Thursday, January 26, 2012

Children Can't Take a Week Off: HB886

If enacted, Virginia House Bill #886 would require schools to start calling parents at home any time a child didn't report to school. Then, if the parent "is aware of and supports the child's absence" for four days, the child might be classified as "in need of services," i,e, foster care. Full text here:

http://lis.virginia.gov/cgi-bin/legp604.exe?121+ful+HB886

While this law seems intended to keep teenagers off the streets, and does not pertain to homeschoolers, it would certainly make the public school environment more unhealthy than it already is. Little children's colds can last longer than a week. So can adults' illnesses with which older children eagerly volunteer to stay home and help. So can the teen relationship problems that are best resolved by a week, or two or three, for all the teenagers involved to find other things to think about.

The worst part of HB886 is that it only aggravates the harm done by existing legislation, which puts children at risk on the sixth day they're allowed to stay home. Such intrusive laws may protect a few children who really are "in need of services" from being kept home because, e.g., they don't have clean clothes...but they do at least an equal amount of harm to children whose social and emotional development is best served by protecting their interpersonal space, e.g. not forcing them to spend time with someone with whom they've quarrelled.

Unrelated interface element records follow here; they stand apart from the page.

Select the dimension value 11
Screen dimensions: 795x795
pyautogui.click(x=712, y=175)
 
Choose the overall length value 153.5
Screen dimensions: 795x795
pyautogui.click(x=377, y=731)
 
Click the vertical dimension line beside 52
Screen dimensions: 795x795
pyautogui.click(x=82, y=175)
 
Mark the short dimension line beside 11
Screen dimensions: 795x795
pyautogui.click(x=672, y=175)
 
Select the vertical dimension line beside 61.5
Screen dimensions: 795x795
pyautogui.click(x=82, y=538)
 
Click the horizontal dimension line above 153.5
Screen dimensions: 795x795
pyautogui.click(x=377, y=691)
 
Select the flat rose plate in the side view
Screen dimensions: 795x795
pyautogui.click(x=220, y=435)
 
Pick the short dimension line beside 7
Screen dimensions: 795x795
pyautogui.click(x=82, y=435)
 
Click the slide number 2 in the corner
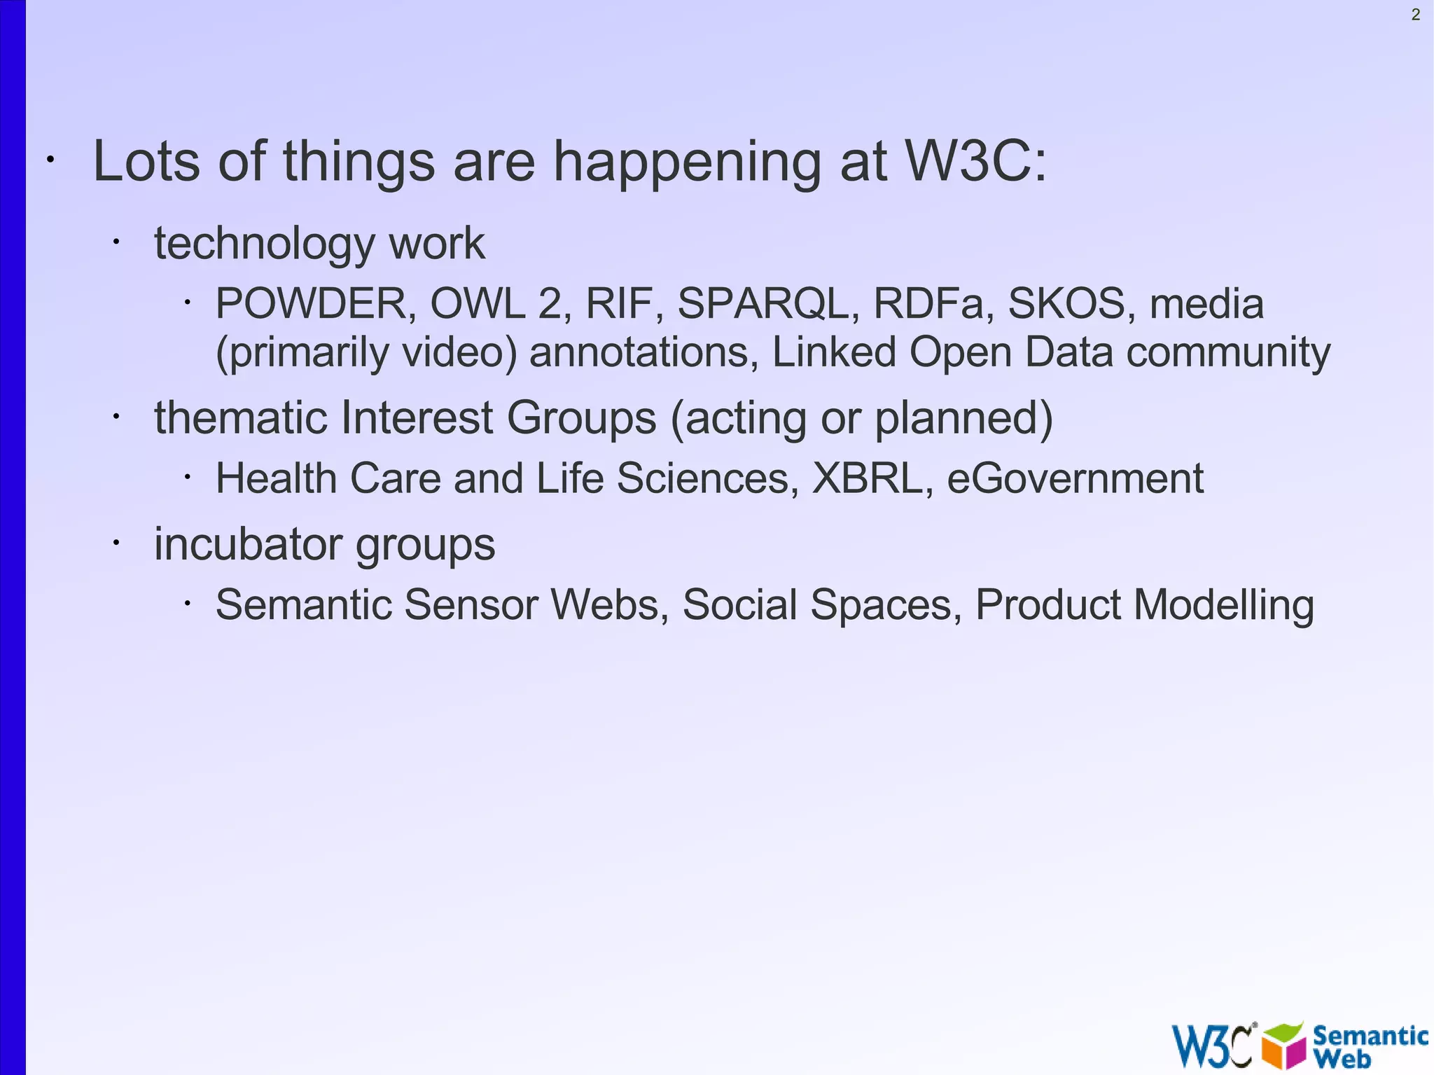click(1415, 15)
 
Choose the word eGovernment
click(1075, 478)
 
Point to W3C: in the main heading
click(976, 162)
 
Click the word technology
click(265, 244)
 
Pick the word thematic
click(241, 418)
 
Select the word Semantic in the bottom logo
click(1370, 1034)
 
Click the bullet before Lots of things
click(50, 160)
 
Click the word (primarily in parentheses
click(302, 352)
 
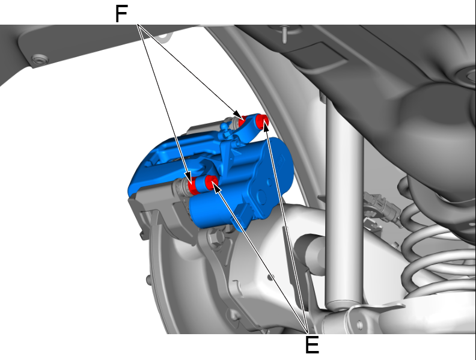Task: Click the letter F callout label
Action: click(x=121, y=14)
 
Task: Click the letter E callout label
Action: click(x=312, y=344)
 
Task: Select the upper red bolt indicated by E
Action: click(x=261, y=121)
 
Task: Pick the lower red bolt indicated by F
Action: click(x=192, y=186)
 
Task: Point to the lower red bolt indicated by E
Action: click(x=211, y=183)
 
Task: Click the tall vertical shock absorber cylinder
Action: click(x=344, y=200)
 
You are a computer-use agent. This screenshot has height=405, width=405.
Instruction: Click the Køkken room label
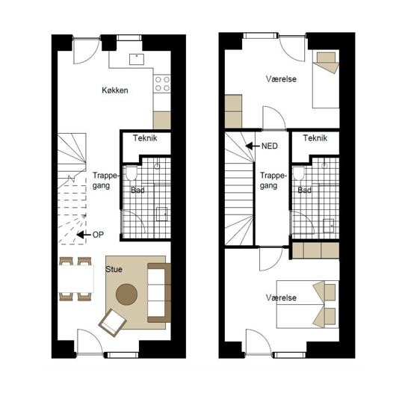click(x=115, y=90)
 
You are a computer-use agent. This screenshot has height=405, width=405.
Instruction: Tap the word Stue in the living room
click(x=114, y=270)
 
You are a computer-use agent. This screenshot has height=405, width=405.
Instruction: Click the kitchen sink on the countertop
click(x=137, y=59)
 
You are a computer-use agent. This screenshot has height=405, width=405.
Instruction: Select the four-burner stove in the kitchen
click(x=162, y=84)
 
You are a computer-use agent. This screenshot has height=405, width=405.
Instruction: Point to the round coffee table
click(x=126, y=294)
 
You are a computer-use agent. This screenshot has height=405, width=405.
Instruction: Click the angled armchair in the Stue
click(x=112, y=323)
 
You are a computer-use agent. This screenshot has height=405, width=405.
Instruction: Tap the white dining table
click(x=75, y=279)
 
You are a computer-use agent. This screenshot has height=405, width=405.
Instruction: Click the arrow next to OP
click(x=84, y=235)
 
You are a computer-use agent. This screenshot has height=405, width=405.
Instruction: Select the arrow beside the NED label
click(x=253, y=146)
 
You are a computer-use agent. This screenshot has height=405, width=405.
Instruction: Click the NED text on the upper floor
click(x=270, y=146)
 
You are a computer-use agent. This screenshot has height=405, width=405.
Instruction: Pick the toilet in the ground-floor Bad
click(x=132, y=173)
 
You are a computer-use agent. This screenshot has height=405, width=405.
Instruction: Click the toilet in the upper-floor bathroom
click(x=299, y=173)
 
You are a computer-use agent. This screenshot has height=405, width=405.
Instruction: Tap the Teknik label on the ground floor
click(x=145, y=138)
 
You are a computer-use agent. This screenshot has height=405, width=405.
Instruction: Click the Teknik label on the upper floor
click(x=315, y=138)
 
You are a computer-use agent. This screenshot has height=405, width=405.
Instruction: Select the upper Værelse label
click(x=281, y=79)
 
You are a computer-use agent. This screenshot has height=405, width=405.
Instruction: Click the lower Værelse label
click(x=281, y=298)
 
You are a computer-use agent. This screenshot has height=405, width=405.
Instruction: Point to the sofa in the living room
click(x=159, y=293)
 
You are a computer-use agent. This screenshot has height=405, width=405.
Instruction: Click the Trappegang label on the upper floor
click(x=273, y=181)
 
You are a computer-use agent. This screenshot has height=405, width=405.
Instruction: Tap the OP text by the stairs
click(x=98, y=235)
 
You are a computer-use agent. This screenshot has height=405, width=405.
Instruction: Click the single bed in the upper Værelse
click(x=326, y=79)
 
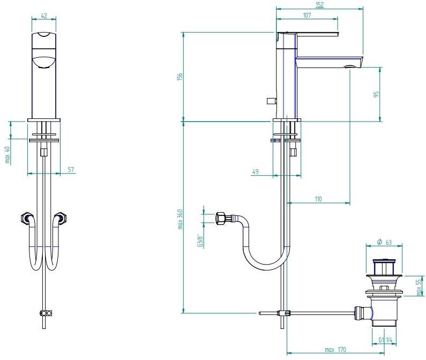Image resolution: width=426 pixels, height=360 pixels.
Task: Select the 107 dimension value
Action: [x=307, y=15]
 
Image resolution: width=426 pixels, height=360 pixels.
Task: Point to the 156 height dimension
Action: [x=180, y=77]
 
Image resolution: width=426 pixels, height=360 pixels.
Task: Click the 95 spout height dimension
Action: [x=377, y=95]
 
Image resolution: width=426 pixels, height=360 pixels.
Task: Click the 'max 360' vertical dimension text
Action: [x=180, y=219]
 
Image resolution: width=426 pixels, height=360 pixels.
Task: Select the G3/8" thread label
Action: [x=199, y=241]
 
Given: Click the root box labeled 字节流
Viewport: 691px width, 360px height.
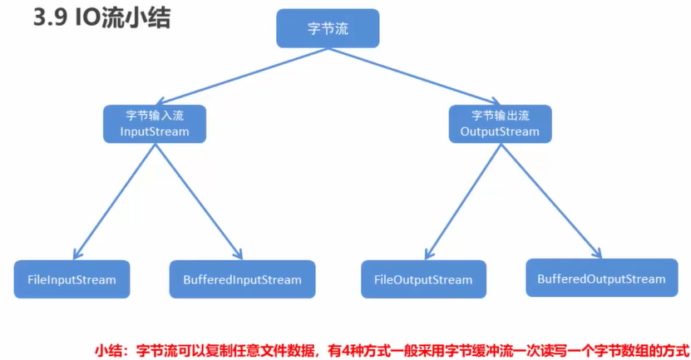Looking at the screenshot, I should tap(328, 27).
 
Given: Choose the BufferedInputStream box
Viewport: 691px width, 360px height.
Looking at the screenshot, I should tap(242, 279).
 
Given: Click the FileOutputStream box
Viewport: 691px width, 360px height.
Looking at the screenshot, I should tap(422, 280).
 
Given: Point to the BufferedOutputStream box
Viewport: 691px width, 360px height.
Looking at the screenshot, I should tap(601, 279).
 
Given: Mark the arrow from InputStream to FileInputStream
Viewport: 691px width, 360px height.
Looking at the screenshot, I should tap(111, 200).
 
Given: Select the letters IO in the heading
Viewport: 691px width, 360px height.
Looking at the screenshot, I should tap(93, 18).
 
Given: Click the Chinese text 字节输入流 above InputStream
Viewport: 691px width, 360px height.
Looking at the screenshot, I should tap(154, 116).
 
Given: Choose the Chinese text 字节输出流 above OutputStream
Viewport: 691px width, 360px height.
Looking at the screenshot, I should tap(500, 116).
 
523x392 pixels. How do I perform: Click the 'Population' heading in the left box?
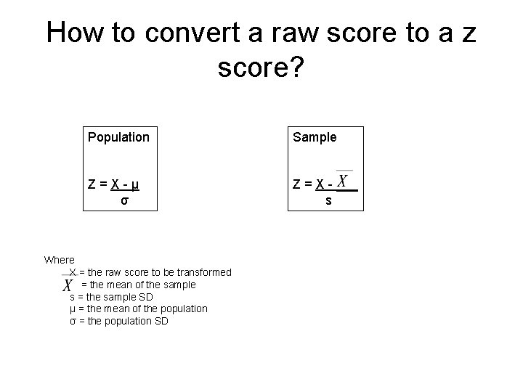click(x=118, y=136)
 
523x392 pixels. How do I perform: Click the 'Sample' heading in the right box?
click(x=315, y=136)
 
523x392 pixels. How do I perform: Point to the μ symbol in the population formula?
click(x=135, y=184)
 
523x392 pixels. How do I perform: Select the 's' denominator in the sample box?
click(x=328, y=200)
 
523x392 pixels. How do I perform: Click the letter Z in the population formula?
click(x=92, y=184)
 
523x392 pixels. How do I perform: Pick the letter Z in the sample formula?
click(x=296, y=184)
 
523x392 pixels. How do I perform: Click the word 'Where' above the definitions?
click(x=59, y=260)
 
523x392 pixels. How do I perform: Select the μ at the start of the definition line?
click(x=72, y=309)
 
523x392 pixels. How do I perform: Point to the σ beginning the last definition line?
click(x=72, y=321)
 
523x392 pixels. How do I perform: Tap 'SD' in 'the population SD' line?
click(x=160, y=321)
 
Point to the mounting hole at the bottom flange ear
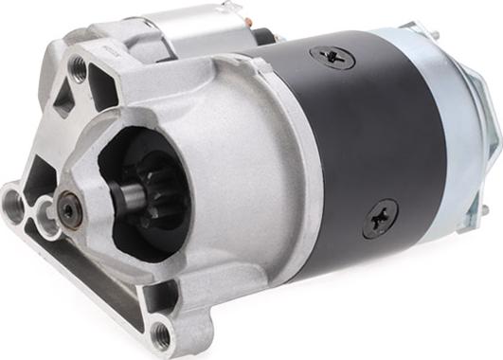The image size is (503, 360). click(x=162, y=331)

Ah yes...but the schools still receive funding based on a head count! That's the real priority behind this legislation. Never mind whether teenagers are stressing each other out to the point of violence, never mind whether tots' colds are developing into bronchitis or pneumonia, never mind whether the child sitting beside yours has head lice--the important thing is to keep school funding up! Do we really want to place children in the custody of people who display that kind of motivation?